A lire et entendre les commentaire de la presse, on en déduit que la présence de Rama Yade obéirait à un jeu de rôle travestissant le message humanitaire de la France. La diplomatie sert aussi les affaires, certes ! Mais comment qualifier de tels faux-semblants de la part d’un président qui prétendait il y a peu replacer les droits de l’homme au coeur de la politique extérieure de la France ?

 Madame Rama Yade donne ainsi le change. Une seule rencontre de quarante cinq minutes, sous condition et en catimini, avec le représentant de la Ligue tunisienne des droits de l’homme, Mokhtar Trifi. Lequel aurait  jugé la rencontre aussi «positive» que le discours de Sarkozy «décevant». Une façon sans doute diplomatique de marquer les limites de l’exercice.
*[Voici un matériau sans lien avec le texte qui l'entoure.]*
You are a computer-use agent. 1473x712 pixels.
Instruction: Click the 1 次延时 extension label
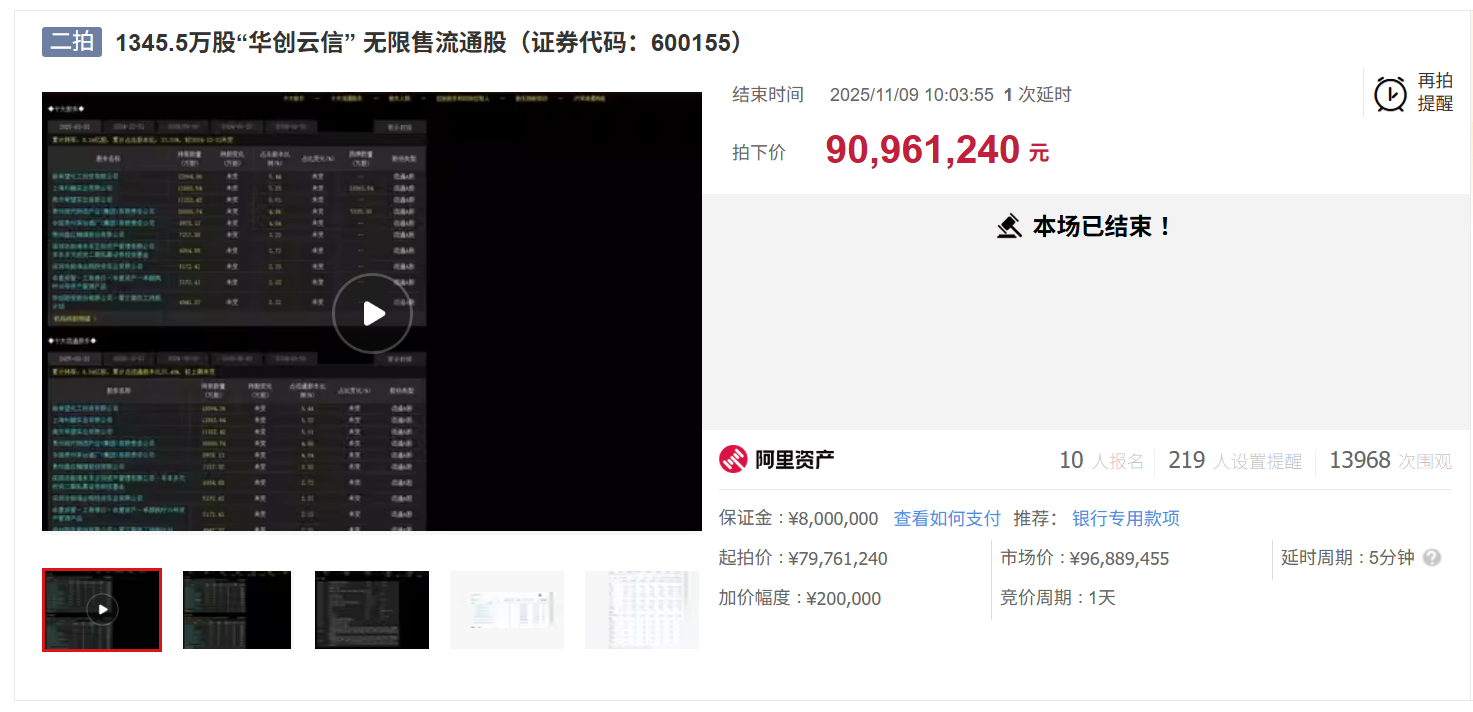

De son côté Nicolas Sarkozy affirmait que «l’espace des libertés progresse» en Tunisie. «Je ne vois pas au nom de quoi je me permettrais […] de m’ériger en donneur de leçons». «Certains observateurs sont bien sévères avec la Tunisie qui développe sur tous les points l’ouverture et la tolérance» devait-il plus tard renchérir. De quoi ravir son hôte Ben Ali qui reçoit le compliment quand Khadija Chérif, la présidente de l’Association tunisienne des femmes démocrates (ATFD), voit son rendez-vous annulé en raison du « programme chargé » de Rama Yade.

En faisant l’apogée du nucléaire civil, énergie  bon marché, arme de développement et rempart contre la pauvreté, cause du terrorisme, le président français prétend écarter le risque d’une déstabilisation du régime. Une justification du soutien au gouvernement autoritaire de la Tunisie qui appuie par ailleurs l’initiative de la France pour l’union méditerranéenne.